Could coffee help stave off multiple sclerosis? A new international study suggests it might.
“Caffeine intake has been associated with a reduced risk of Parkinson’s and Alzheimer’s diseases,” the study’s lead author Ellen
Mowry of the Johns Hopkins University School of Medicine told Medicalxpress.com.
“Our study shows that coffee intake may also protect against MS, supporting the idea that the drug may have protective effects for the brain,” she said.
Findings of the U.S. and Swedish study were released ahead of the American Academy of Neurology annual meeting inWashington, D.C.
Researchers compared more than 1,000 MS patients to a similar number of healthy people, tracking how much coffee subjects drank in the one, five and 10 years before symptoms began for the MS patients.
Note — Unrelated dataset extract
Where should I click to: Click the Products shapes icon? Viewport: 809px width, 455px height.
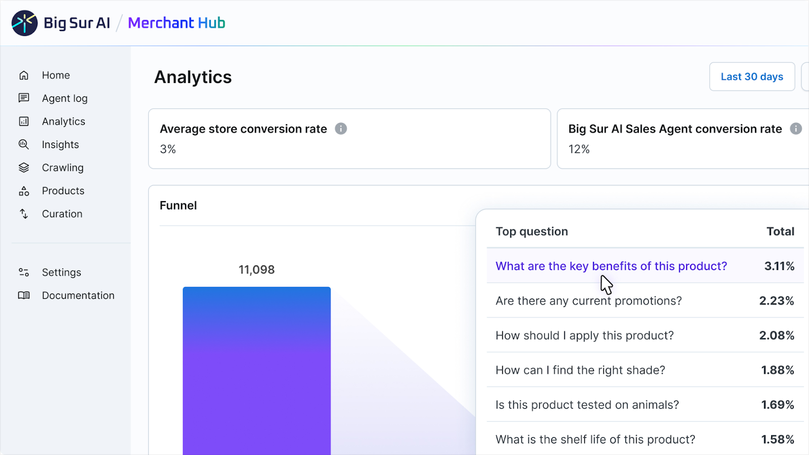tap(24, 191)
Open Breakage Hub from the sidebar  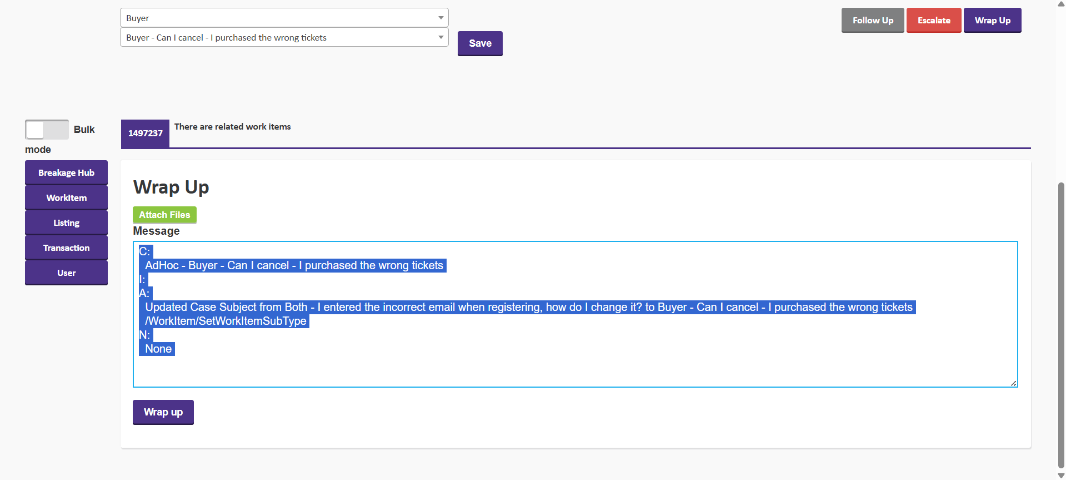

“Compared to people who drank at least six cups of coffee per day during the year before symptoms appeared, those who did not drink coffee had about a one and a half times increased risk of developing MS,” according to the Swedish study, which accounted for other factors like age, sex, smoking, sun exposure and body mass index in their analysis.
U.S. researchers found that “people who didn’t drink coffee were also about one and a half times more likely to develop the disease than those who drank four or more cups of coffee per day in the year before symptoms started to develop,” according to the study.
Previous research has also suggested coffee may help prevent cancer and Parkinson’s as well.